From the data below, repeat exactly the lines from the line with "21 rue Maryse Bastié 33600 Pessac (282, 2496)" to the line with "06 14 78 32 30 (399, 2496)", both included.

§ Saved entries
++++++

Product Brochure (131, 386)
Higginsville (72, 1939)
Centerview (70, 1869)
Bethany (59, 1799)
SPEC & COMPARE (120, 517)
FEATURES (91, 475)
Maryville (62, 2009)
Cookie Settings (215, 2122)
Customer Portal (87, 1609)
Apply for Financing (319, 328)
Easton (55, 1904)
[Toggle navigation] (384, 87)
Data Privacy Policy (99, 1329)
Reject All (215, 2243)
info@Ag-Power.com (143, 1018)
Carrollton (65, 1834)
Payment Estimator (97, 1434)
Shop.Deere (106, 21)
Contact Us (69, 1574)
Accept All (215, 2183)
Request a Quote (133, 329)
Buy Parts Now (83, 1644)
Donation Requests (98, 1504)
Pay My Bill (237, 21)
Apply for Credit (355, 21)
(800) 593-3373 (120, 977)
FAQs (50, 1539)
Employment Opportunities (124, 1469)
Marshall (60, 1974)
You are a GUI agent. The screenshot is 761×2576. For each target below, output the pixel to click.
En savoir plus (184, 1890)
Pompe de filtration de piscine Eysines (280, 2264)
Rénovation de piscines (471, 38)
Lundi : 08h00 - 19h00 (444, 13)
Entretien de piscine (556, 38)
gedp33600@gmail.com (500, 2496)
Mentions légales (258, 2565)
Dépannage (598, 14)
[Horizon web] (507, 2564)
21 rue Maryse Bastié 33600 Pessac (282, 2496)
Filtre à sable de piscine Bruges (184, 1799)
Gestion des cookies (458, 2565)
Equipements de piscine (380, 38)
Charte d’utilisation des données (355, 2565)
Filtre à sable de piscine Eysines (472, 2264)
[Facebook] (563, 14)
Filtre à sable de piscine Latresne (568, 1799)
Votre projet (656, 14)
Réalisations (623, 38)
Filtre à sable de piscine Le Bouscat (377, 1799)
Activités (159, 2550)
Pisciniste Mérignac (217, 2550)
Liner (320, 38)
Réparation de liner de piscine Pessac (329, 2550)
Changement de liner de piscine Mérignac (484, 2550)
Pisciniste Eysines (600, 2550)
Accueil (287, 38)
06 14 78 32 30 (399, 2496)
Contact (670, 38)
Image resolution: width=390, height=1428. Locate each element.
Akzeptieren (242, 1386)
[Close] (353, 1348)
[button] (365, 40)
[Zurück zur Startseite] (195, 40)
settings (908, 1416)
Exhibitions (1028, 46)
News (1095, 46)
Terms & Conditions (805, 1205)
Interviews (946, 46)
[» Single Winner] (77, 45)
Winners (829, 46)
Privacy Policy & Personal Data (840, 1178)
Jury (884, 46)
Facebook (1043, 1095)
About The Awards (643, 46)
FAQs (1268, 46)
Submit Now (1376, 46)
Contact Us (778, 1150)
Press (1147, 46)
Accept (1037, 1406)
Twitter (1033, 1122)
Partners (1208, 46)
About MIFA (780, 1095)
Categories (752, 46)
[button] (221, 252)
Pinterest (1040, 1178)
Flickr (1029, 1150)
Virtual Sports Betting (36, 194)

++++++

§ OUTPUT OF THE TASK
21 rue Maryse Bastié 33600 Pessac (282, 2496)
Filtre à sable de piscine Bruges (184, 1799)
Gestion des cookies (458, 2565)
Equipements de piscine (380, 38)
Charte d’utilisation des données (355, 2565)
Filtre à sable de piscine Eysines (472, 2264)
[Facebook] (563, 14)
Filtre à sable de piscine Latresne (568, 1799)
Votre projet (656, 14)
Réalisations (623, 38)
Filtre à sable de piscine Le Bouscat (377, 1799)
Activités (159, 2550)
Pisciniste Mérignac (217, 2550)
Liner (320, 38)
Réparation de liner de piscine Pessac (329, 2550)
Changement de liner de piscine Mérignac (484, 2550)
Pisciniste Eysines (600, 2550)
Accueil (287, 38)
06 14 78 32 30 (399, 2496)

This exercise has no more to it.